On the other hand, life insurance can help pay off expenses related to an individual’s funeral, the debts of their estate, and any estate taxes that may be imposed. It can help resolve any immediate financial needs in the wake of your death. The probate process tends to be protracted and complex, so life insurance may be useful if much of your estate will need to pass through probate. (Life insurance will not pass through probate unless you name your estate as the beneficiary of the policy, which you should try not to do.) If your estate contains many non-liquid assets, such as real estate and business property, you may want to purchase life insurance to avoid the need to sell these assets soon after your death. Selling them to pay the immediate bills may result in selling them for less than what they are worth.
Working with a Life Insurance Agent
If you decide that you want to purchase life insurance, the first step is to evaluate the prices of various policies. You will find that different companies and brokers charge different rates and commissions for similar coverage. Then, you will want to decide whether you will buy the policy of your choice from the insurance company directly or whether you will get assistance from an insurance agent. You should understand the difference between salespeople and brokers. Salespeople sell for only one company, while brokers sell for several companies. While a broker might seem to be a more attractive choice, you will want to choose an agent who seems trustworthy and candid about the options. They should not subject you to pressure or urge you to add unnecessary extras to a policy. If a term policy meets your needs better than a permanent policy, you should be suspicious of an agent who keeps pushing you toward a permanent policy once you have explained your preference.

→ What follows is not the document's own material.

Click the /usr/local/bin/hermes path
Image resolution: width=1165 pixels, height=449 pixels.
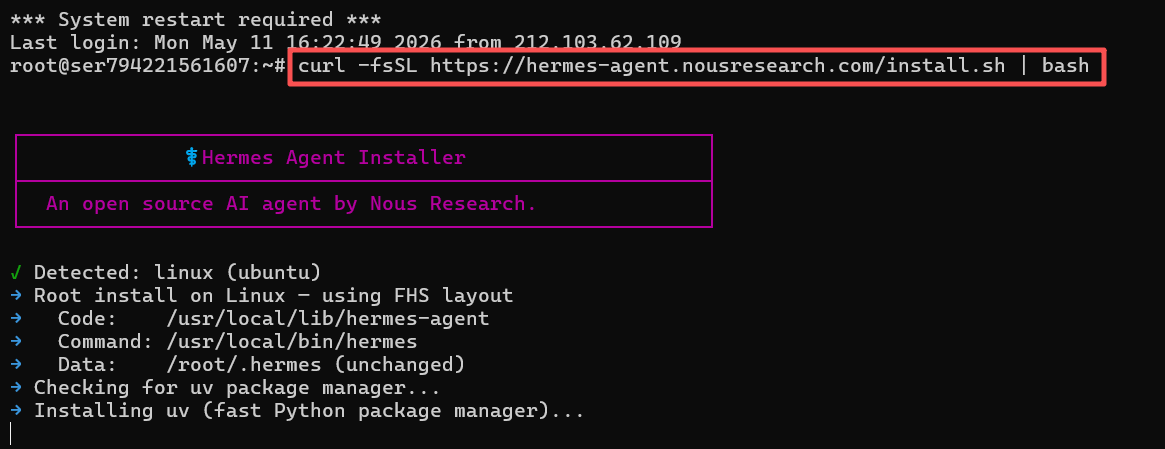click(x=292, y=341)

When you are looking for an agent, you should ask friends and family members for references. You should make sure that the agent has a valid license in your state and is not facing disciplinary proceedings. If they have had several complaints filed against them in the Better Business Bureau or other consumer organizations, these may be a red flag. You should discuss your situation with various prospective agents before determining who is the right fit for you. Your agent should show interest in your personal needs and preferences rather than just pushing you toward a policy.
Evaluating Insurance Companies
You might not be aware that insurance companies may not be as stable as they seem. If an insurance company is facing significant difficulties or goes bankrupt, you may face the daunting prospect of losing much of the money that you invested in the policy. Almost all states provide a guarantee fund for this situation, so you probably would not lose everything. However, it will take time for the state government to take control of the insurance company, examine the details of the situation, and distribute funds to policyholders.
Instead of relying on a state guarantee fund, you should try to prevent this situation in advance by getting assurance that your insurance company is stable. You can review moodys.com, ambest.com, and similar sites to see the ratings of each company.